When your BAC reaches 0.15, you’ll start losing balance and muscle control. For most people, this is the point where they start vomiting. Paying attention and controlling a vehicle become issues if you try to drive in this state.

Factors That Affect a Person’s Blood Alcohol Level

The amount of alcohol you drink in an hour, day, or week isn’t the only thing that impacts your BAC. Your BAC may also differ depending on the type of alcohol that you consumed. As you can guess, some drinks are more potent than others.

How fast you drink and how much you drink within a certain period will also impact the levels of your BAC. Other factors that affect BAC include:

  • Your body weight
  • Fat/muscle content
  • Metabolism
  • Conditions (like diabetes)
  • Altitude
  • If you have food in your stomach
  • Whether you are male or female
  • Size of the drink
  • Alcohol tolerance
  • Medications
  • Fatigue
  • Stress
  • Mood
  • Type of mix (like juice or water)
  • Frequency of your drinking

When you undergo a blood alcohol test, there are various ways to do it. These include using your blood, breath, urine, hair, saliva, and more. These are the easiest symptoms to look out for.

Why Do You Need to Know Your Blood Alcohol Levels?

While there isn’t an issue with having a small amount of alcohol before you drive, some people abuse this. Plus, they don’t give their bodies time to metabolize the alcohol before they operate a vehicle.

In the US, 28 people die in DUI cases each day. The tragic part is that deaths caused by drunk driving are all preventable. When you drink and go to public places or drive, authorities may suspect you of going over the legal limit.

If you want to prove that you are still legal to drive, you need to take a blood-alcohol test. Authorities will first look at the most obvious symptoms of intoxication. They’ll check for signs like:

  • Nausea
  • Vomiting
  • Slurred speech
  • Slowed reflexes
  • Difficulty with balance and coordination
  • Mood changes
  • Poor judgment

They may also ask you to see a healthcare professional. The doctor or nurse will take a blood sample from your arm to perform a blood test.
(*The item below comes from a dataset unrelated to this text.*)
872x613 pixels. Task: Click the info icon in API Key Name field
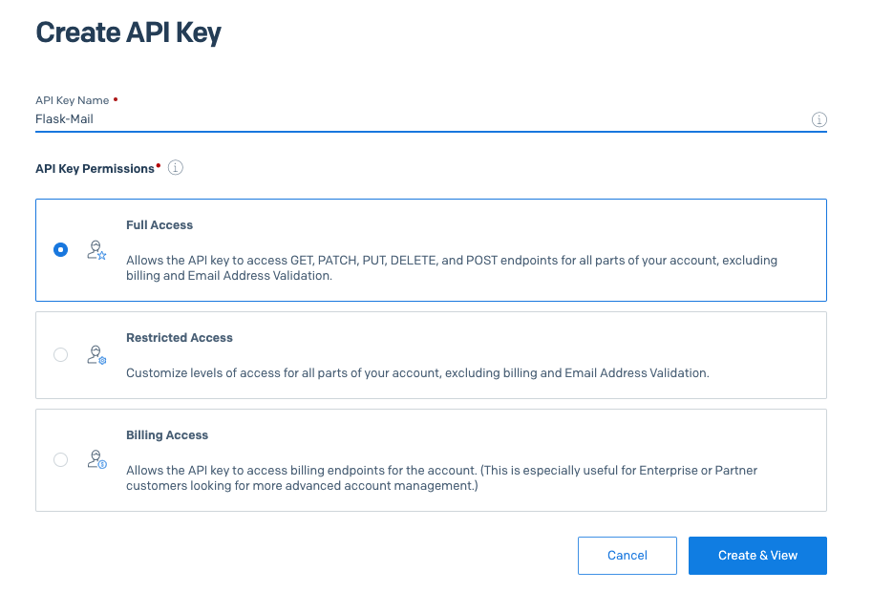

This method is quick, and the only pain you’ll feel will come from the needle used to take a small amount of blood.

If a professional must take a blood sample from you, the best timeframe to do it is a few hours within your last drink. Your body metabolizes the alcohol, as well. When you wait too long before taking a BAC test, the chances are that it’ll become null because of the time passed.

What Do You Need a Blood Alcohol Test For?

You can use blood alcohol tests as proof that you didn’t do underage drinking or drunk driving in the US. Drivers under 21 years cannot have any alcohol in their system while driving. Yet, drivers 21 and older can have alcohol that follows the 0.08 BAC limit.

When a law enforcer discovers that your BAC is over the legal limit, they can punish you for driving under the influence. If you want to prove otherwise, you can go to a healthcare professional to get tested. Don’t forget to approach Belenlawfirm.com for legal aid in your case.

Blood alcohol tests also get used for checking on alcohol poisoning or drinking while under a treatment program.

Keep Your Blood Alcohol Levels in Check

Those are the reasons why blood alcohol levels are important. We hope you now know why you need to learn about and understand BACs.